Automating and Optimizing Data-Centric What-If Analyses on Native Machine Learning Pipelines


Software systems that learn from data with machine learning (ML) are used in critical decision-making processes. Unfortunately, real-world experience shows that the pipelines for data preparation, feature encoding and model training in ML systems are often brittle with respect to their input data. As a consequence, data scientists have to run different kinds of data centric what-if analyses to evaluate the robustness and reliability of such pipelines, e.g., with respect to data errors or preprocessing techniques. These what-if analyses follow a common pattern: they take an existing ML pipeline, create a pipeline variant by introducing a small change, and execute this pipeline variant to see how the change impacts the pipeline’s output score. The application of existing analysis techniques to ML pipelines is technically challenging as they are hard to integrate into existing pipeline code and their execution introduces large overheads due to repeated work.
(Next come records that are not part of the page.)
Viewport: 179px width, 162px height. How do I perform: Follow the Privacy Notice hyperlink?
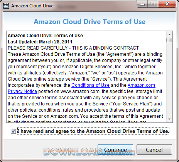coord(22,91)
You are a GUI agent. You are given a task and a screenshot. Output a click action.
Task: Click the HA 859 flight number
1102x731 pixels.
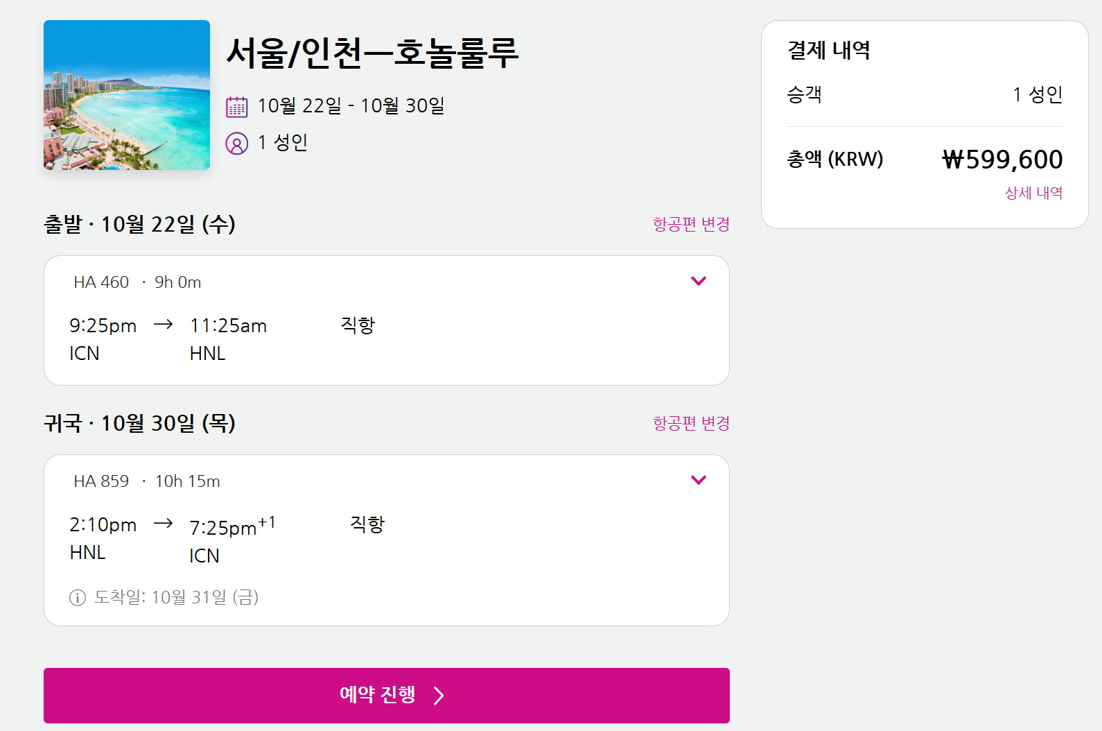(x=101, y=481)
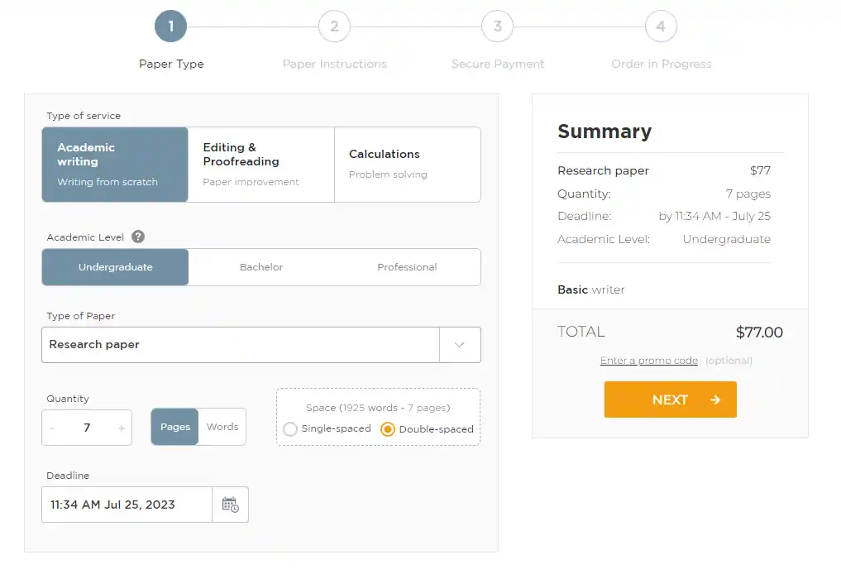Open the deadline calendar picker icon
The image size is (841, 574).
[230, 505]
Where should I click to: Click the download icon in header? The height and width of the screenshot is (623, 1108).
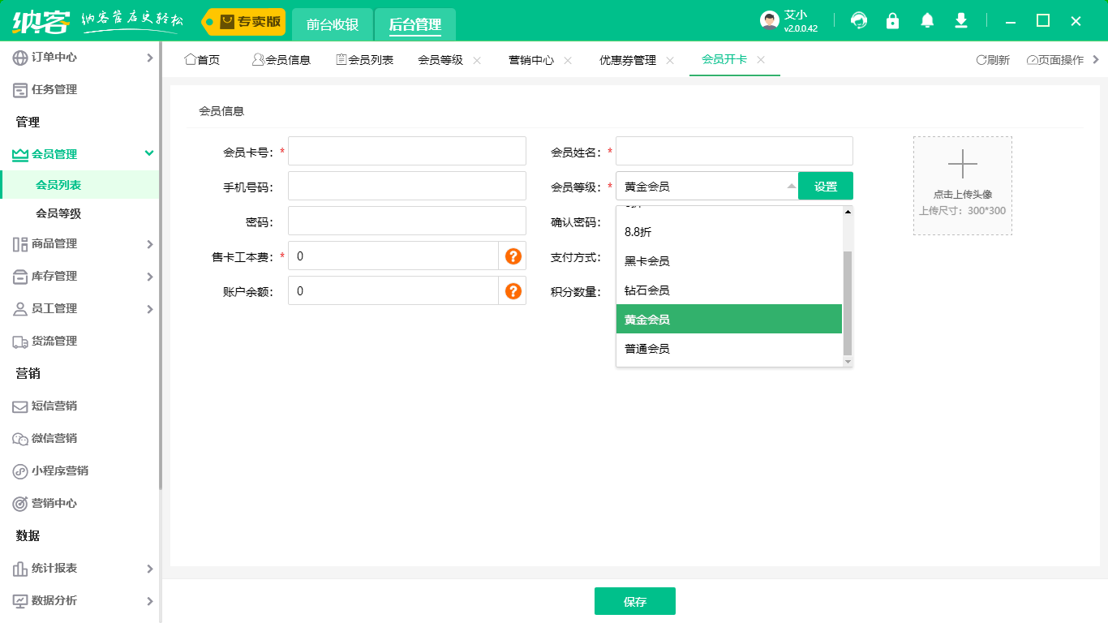tap(961, 21)
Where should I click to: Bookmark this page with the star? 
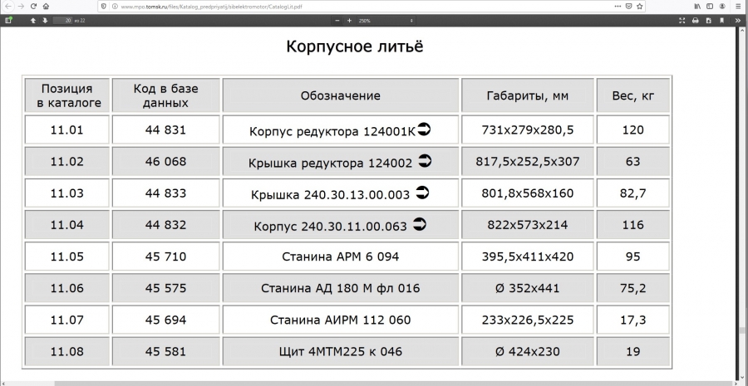click(641, 6)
We propose mlwhatif to address these integration and efficiency challenges for data-centric what-if analyses on ML pipelines. mlwhatif enables data scientists to declaratively specify what-if analyses for an ML pipeline, and to automatically generate, optimize and execute the required pipeline variants. Our approach employs ‘pipeline patches’ to specify changes to the data, operators and models of a pipeline. Based on these patches, we define a multi-query optimizer for efficiently executing the resulting pipeline variants jointly, with four subsumption-based optimization rules. Subsequently, we detail how to implement the pipeline variant generation and optimizer of ml-mq. For that, we instrument ‘native’ ML pipelines written in Python to extract dataflow plans with re-executable operators. We experimentally evaluate mlwhatif, and find that its speedup scales linearly with the number of pipeline variants in applicable cases, and is invariant to the input data size. In end-to-end experiments with four analyses on more than 60 pipelines, we show speedups of up to 13x compared to sequential execution, and find that the speedup is invariant to the model and featurization in the pipeline. Furthermore, we confirm the low instrumentation overhead of mlwhatif and the relative accuracy of its runtime estimates.